“There comes a time when silence is betrayal.“
– Martin Luther King, Jr.
The time has come for us, the civil servants – retired or in-service – to speak out. While many are talking of wider vital issues like adherence to the Constitution of India, the state of democracy, or political parties dividing the nation on caste & communal lines, this article is more limited in its scope – ie protection of public land – and deals with prison lands to be specific.
The administrative subject of prisons comes under the State List and the beginning of the last century saw much construction of prisons all over the country. District prisons were built near court buildings or offices of District Magistrates and in the vicinity of Police Headquarters and civil hospitals. These district prisons housed under-trials who were produced in court, bailed out or tried. If convicted, they were sent to Central Prisons that mainly hosted convicts. Police escorts were essential for their movement, be it to courts or hospital or elsewhere.
Central Prisons, however, were typically constructed outside cities as the concept of reformation and reintegration of prisoners into mainstream society emerged later. The thought prevalent at the time was that society is to be ‘saved’ from criminal elements, therefore Central Prisons with convicted criminals of proven guilt must be at a distance from ‘good citizens’. And to keep prisons secure, no construction was permitted around them; for example, in Maharashtra no construction could be undertaken within a 500-metre periphery of Central Prisons. The same pattern was followed broadly by other states too.
With passage of time, cities spread out and by the end of the last century most Central Prisons became an integral part. This slowly led to encroachment of the prison security buffer-zone in some cities. Complaints by prison authorities were not taken seriously and sometimes there was silent consent from them toward the encroachment. There are also instances where prison officials were pressured to part with their land, sometimes in the name of noble cause as is the case of Nagpur Prison where a hospital was constructed despite objection from prison officials.
The situation has changed drastically today. Emboldened by their earlier breaches in the armour of the prison department, many state governments are openly considering handing over the secure buffer-zone to private developers, or moving the prisons away. What better way to make fast money! They have also realised the pliability of committees appointed by them to decide on the use of prison land and the inability of prison officials to muster strong public opinion against such moves, as can be seen in the case of the state of Maharashtra.

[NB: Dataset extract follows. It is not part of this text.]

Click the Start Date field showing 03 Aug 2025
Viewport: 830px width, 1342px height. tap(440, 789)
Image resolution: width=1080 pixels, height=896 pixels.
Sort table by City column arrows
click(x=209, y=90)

It is time that the citizenry be made aware of the reality. Their silence will cause tremendous damage to public land and the public cause, while coffers of politicians and developers will overflow. We having worked in government understand the issue of paucity of land for different offices, for instance session courts in most cities are highly congested, magistrates have no place to sit, and the workplaces of public prosecutors are abysmal. A visit to any court in Mumbai will be an eye-opener for a concerned citizen. Due to a paucity of space most court corridors overflow with different stake holders. They are overflowing with court staff, defence lawyers, witnesses, relatives of under-trials, and police personnel. A serious shortage of restrooms can be observed in most courts. Due to this paucity of space most court corridors overflow with different stake holders.

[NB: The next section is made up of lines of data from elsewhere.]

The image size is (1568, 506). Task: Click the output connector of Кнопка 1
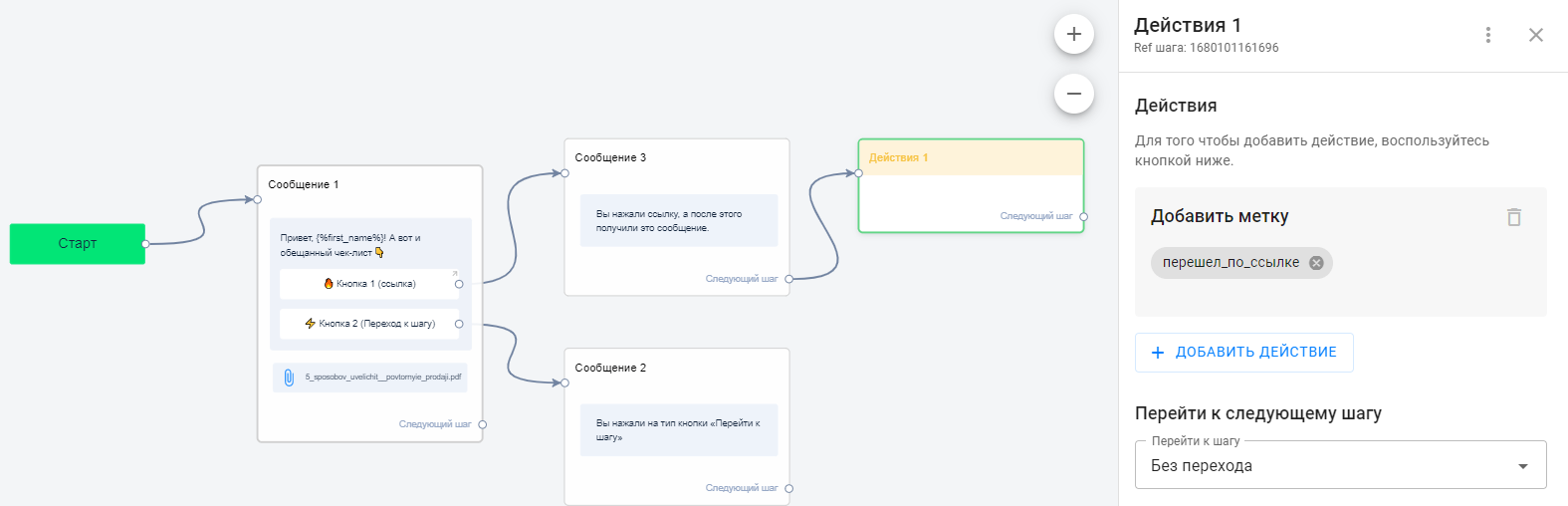[459, 284]
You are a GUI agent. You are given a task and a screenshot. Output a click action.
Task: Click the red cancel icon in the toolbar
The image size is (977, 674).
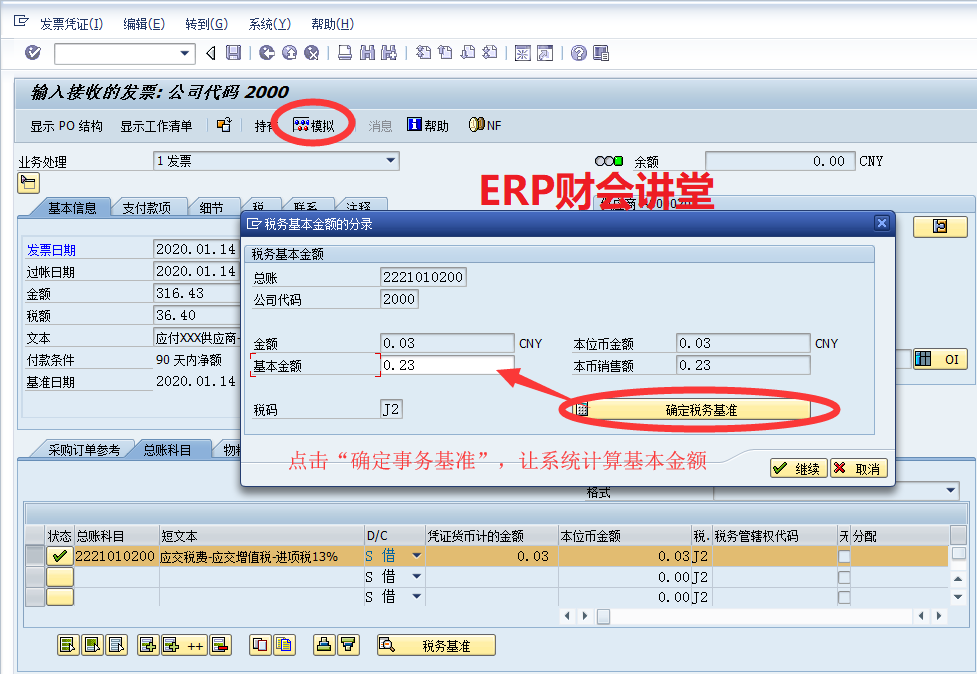[x=311, y=53]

Housing for judiciary, police, and prison staff is another serious issue. Judges, magistrates, prosecutors and court staff travel long distances to reach courts. No constable working in Mumbai can afford to stay in the city or even its suburbs, and satisfaction levels of official police housing are poor for constabulary. They are expected to give evidence during trials and escort under-trial prisoners to & from prisons, besides holding responsibility for the security of courts. All this along with investigation work and attending to law & order, VIP duties etc.
It is therefore proposed that we raise voice against doling out of prison security buffer-zones to private builders and bring public pressure that the land so released be used only for the purpose of different agencies of law enforcement, viz Police, Prosecution, Judiciary and Prisons. The nearer courts are to prisons, the easier would be the task of police escorting under-trials to courts, resulting in speedier trials. A study of police personnel escorting prisoners from Taloja Central Prison to Mumbai Sessions Court would prove how much public money and time is wasted in this 45 km journey. As a consequence, Arthur Road Central prison has three times more under trial prisoners on average than its designed capacity, owing to its proximity to Mumbai courts. To construct more prisons nearer courts and police headquarters is a separate but very important issue.

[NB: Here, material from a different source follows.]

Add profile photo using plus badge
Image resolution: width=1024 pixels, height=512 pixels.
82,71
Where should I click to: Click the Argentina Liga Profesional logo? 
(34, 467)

To conclude, let’s join hands in advocating the cause of public land for public purpose and, in this case, prison land only for the use of different wings of the criminal justice system. Otherwise silence shall be criminal.
The author, Meeran Chadha Borwankar, is a retired Police Officer who served as Chief of the Maharashtra Prison Department for over 3 years.
She believes that her uniform enables her to expedite the social change she wants to see in India, especially for girls and women.